Une transition qui s’annonçait difficile

La Guinée n’échappe pas à cette idée prédominante. La tradition politique en Guinée veut ainsi que les transitions nous conduisent systématiquement aux élections. Malheureusement, cet automatisme nous a toujours conduits dans des régimes en perpétuelle transition politique :

1. Le pouvoir de Conté, aussi longtemps qu’il a duré, n’a jamais su établir un régime politique à la hauteur des ambitions affichées. Les institutions républicaines ont fini dans le coma, sous le poids d’un président politiquement absent et d’une institutionnalisation de la corruption.

2. La transition sous le CNDD, dans sa première tout comme dans sa seconde phase, aura été une transition bâclée dont les conséquences immédiates ont accouché d’une démocratie biaisée dans des conditions qui ne pouvaient que fragiliser le régime Alpha Condé dès l’entame, et dresser contre lui une opposition radicale.

3. Le régime Alpha Condé, en quête de légitimité, a baigné dans la politique électoraliste, le divisionnisme et la corruption à tous les niveaux. Et dans sa tentative de se maintenir au pouvoir, il a fini par ruiner les institutions républicaines. Son dernier fait d’armes a été de trouver des arguties, des intellectuels à l’emploi et des juges à disposition pour opérer en mondovision la fraude à la Constitution de 2010.

Pour le dire autrement, aucune transition politique en Guinée n’a jusque-là véritablement réussi. On a toujours trouvé des arrangements, des combines ou des combinaisons pour aller aux élections, « aller à l’essentiel », dit-on. 

On a sacrifié le temps de la réflexion, du dialogue. On a évité ou à tout le moins évacué trop vite les questions de principe, les questions qui fâchent. Il a donc chaque fois été question de différer les crises jamais de les comprendre, jamais avec la grandeur de l’écoute et la patience de les résoudre.

C’est en partant d’une lecture analytique et holistique de notre histoire politique récente que j’ai, au cours de ces deux dernières années, été  de ceux qui estimaient — d’aucuns l’estiment encore — que la transition du CNRD devrait durer au moins trois ans. Après tout, même si une très large majorité de Guinéens l’avait souhaité, voire désiré, le coup de force du 5 septembre 2021 nous a plongés dans un contexte politique de confusion ambiante et d’incertitudes quant au futur de notre démocratie adolescente. 

L’occasion était telle qu’il fallait faire preuve de nuance et de patience stratégique pour relever sérieusement et lucidement le défi de sortir avec succès d’un dangereux précédent historique. Ce défi, on le sait, consistait — et consiste toujours — à passer du renversement, pour la première fois, d’un président démocratiquement élu à la restauration effective de l’État de droit.

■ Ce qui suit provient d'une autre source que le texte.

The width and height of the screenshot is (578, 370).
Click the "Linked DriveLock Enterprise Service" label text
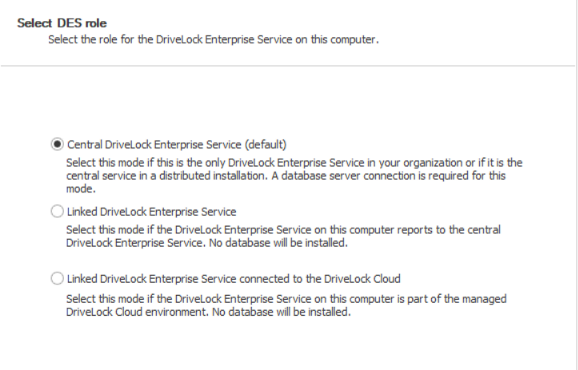152,212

Ainsi, parce qu’on venait de déposer du pouvoir un président de la République en exercice dont le troisième mandat controversé avait fait de nous des habitués de manifestations politiques violentes, d’arrestations arbitraires et de séquestrations assumées des opposants au pouvoir, j’estimais qu’il était important de prendre le temps qu’il fallait pour ériger de nouvelles et saines bases pour la refondation républicaine qui s’imposait. 

La diabolisation de la dissidence politique et l’affaissement du débat public avaient atteint un tel niveau qu’il était suspect, suicidaire même d’imposer un délai de moins de trois ans pour une transition qui s’annonçait difficile d’un point de vue logistique, ainsi que compliquée et dangereuse d’un point de vue social et politique. Il était donc question de prendre le temps qu’il fallait pour panser certaines blessures et surtout repenser d’une manière générale notre vie politique nationale.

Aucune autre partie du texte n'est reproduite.